Wednesday, April 14, 2021

Research advices and tips for PhD study

Here is a short note about a (subset) of the questions raised in the AIStats'21 mentorship session and my answers. They are about different research advices and tips for PhD study.

Disclaimer: This is far from a complete list, but just a summary of the mentorship session. If I have time I will try to make it more comprehensive later. 

How to pick a good research topic?

Do not pick topics that are super hot. PhD is about to work on one research direction persistently, dig deep and become an expert in that particular direction. Working on hot topic can be quite frustrating since new paper keeps coming up and the performance you currently have may be behind.

At the beginning of the PhD, the most important things is to raise the confidence level. Publishing the first paper means a lot: it gives confidence and enables further collaborations with other people. So there is a trade-off between aiming high and reaching the first milestones. On the other hand, procrastinating things to a few years later would lead to much high pressure (e.g., from the advisor, the family and the peers) and the PhD experience is likely to be not great.

Also, pick topics that are suitable for you. Think about your existing skills and required skills for this research directions. It is great if you could pick a direction that you really enjoy (and constantly get intrinsic rewards). If that's hard, pick direction that are useful and can potentially make good impact.

You can also try to negotiate with your advisor to pick a topic that is of mutual interest (and win-win situation). Take myself as an example, I am personally strong technically but was super bad in presentation and writing due to introverted personality and language barrier. So I ended up with a direction that is different from my advisor, but reached regular coaching for presentation and writing. I spent 2 full months in preparing the first presentation (a CVPR oral talk), memorizing every word (otherwise I won't be able to spit a single word in front of a huge audience). After that things became much better and easier. From my advisor's point of view, the paper can be good milestones for grants so he is also happy with it.

You don't need to make that decision alone. You can ask senior PhDs, other professors, etc. Make connections with other people and listen to their advice and thoughts.

How to learn new directions with no prior experience?

Read papers, read surveys, keep reading them. Don't memorize them, think about the underlying logic chains and how the story flows.

One tip is to "guess" or "predict" what the paper will say next, without passively reading them. This will force you to think about the logic (like self-supervised learning) and at the same time, accelerate paper reading later substantially. This will also naturally lead to novel research ideas/thoughts once you have read enough papers and summarized them well.

Another tip is to write 1-2 sentence summary of the papers read (or tell other people the content of the papers). Once you realize you cannot summarize well, it is time to go back and re-read the paper. Reading alone doesn't count since the understanding may not be there.

At the beginning, the summary can quite low-quality, overly focusing on small details etc. But things will be substantially better if keeping this habit for long enough.

You can also ask other people who are experts in the field. Think about what you already know, and ask questions proactively. For example, ask about the top3 works in the field and why they are impactful, etc.

A run of records
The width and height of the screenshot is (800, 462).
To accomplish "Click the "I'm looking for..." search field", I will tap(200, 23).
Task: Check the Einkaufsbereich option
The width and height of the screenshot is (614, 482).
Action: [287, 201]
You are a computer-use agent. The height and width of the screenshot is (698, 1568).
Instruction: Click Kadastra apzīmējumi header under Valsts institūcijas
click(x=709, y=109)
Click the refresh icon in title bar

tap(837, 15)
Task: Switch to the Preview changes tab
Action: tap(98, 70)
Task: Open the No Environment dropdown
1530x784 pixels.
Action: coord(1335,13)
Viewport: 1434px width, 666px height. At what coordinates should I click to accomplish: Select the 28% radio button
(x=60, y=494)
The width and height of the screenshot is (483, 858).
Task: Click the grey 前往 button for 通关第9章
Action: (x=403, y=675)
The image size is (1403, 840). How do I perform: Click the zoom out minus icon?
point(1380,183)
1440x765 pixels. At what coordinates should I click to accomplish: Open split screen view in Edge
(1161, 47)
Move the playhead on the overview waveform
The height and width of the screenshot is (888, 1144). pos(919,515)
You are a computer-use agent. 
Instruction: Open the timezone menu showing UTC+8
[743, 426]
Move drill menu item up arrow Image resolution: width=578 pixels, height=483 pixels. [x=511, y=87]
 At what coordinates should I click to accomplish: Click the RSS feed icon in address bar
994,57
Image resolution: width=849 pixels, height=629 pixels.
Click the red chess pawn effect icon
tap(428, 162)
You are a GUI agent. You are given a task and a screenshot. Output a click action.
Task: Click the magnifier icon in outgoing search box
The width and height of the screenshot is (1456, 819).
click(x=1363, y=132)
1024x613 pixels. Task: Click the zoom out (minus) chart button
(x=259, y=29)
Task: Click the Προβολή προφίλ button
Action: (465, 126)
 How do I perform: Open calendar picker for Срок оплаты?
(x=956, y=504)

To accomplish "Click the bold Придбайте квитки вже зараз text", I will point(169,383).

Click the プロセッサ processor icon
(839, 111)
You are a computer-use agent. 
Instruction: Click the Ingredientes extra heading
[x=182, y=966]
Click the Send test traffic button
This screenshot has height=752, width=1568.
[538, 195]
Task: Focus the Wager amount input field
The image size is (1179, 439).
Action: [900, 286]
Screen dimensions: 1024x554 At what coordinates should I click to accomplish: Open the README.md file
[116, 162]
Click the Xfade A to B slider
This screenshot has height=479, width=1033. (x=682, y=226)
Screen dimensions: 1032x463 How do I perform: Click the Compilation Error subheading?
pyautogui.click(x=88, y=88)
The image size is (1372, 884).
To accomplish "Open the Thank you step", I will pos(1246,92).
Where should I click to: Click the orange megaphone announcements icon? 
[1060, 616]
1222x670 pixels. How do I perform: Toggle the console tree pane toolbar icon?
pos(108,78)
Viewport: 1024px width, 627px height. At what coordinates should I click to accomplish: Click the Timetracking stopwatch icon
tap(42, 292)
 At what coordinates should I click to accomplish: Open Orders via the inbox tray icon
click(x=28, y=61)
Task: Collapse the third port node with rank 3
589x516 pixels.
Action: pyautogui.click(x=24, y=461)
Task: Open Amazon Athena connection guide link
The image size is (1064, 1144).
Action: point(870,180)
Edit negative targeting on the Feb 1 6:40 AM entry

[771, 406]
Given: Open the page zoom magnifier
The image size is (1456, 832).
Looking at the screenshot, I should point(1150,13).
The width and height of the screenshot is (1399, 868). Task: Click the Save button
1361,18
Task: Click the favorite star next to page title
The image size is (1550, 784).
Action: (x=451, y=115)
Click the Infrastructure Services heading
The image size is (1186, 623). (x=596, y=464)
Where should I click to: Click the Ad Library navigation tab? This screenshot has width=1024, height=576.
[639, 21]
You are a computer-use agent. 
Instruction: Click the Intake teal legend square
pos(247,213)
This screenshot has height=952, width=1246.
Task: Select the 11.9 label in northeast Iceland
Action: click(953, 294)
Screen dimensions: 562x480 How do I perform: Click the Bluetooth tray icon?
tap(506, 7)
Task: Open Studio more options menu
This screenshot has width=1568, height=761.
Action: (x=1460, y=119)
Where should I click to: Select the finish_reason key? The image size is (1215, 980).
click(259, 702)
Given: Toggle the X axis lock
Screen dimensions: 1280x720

**Short task A:** Reproduce the passage of the PhD research advice post between "Also, pick topics" and "make good impact.", inclusive.
**Short task B:** In the PhD research advice post, rewrite the paragraph beginning "Also, pick topics that are suitable for you" as a short bulleted list that keeps its main points.

**Expected output A:**
Also, pick topics that are suitable for you. Think about your existing skills and required skills for this research directions. It is great if you could pick a direction that you really enjoy (and constantly get intrinsic rewards). If that's hard, pick direction that are useful and can potentially make good impact.

**Expected output B:**
- Pick topics that suit you.
- Consider both your existing skills and the skills the direction requires.
- Ideally, choose a direction you truly enjoy and find constantly rewarding.
- If that is hard, choose one that is useful and could make a good impact.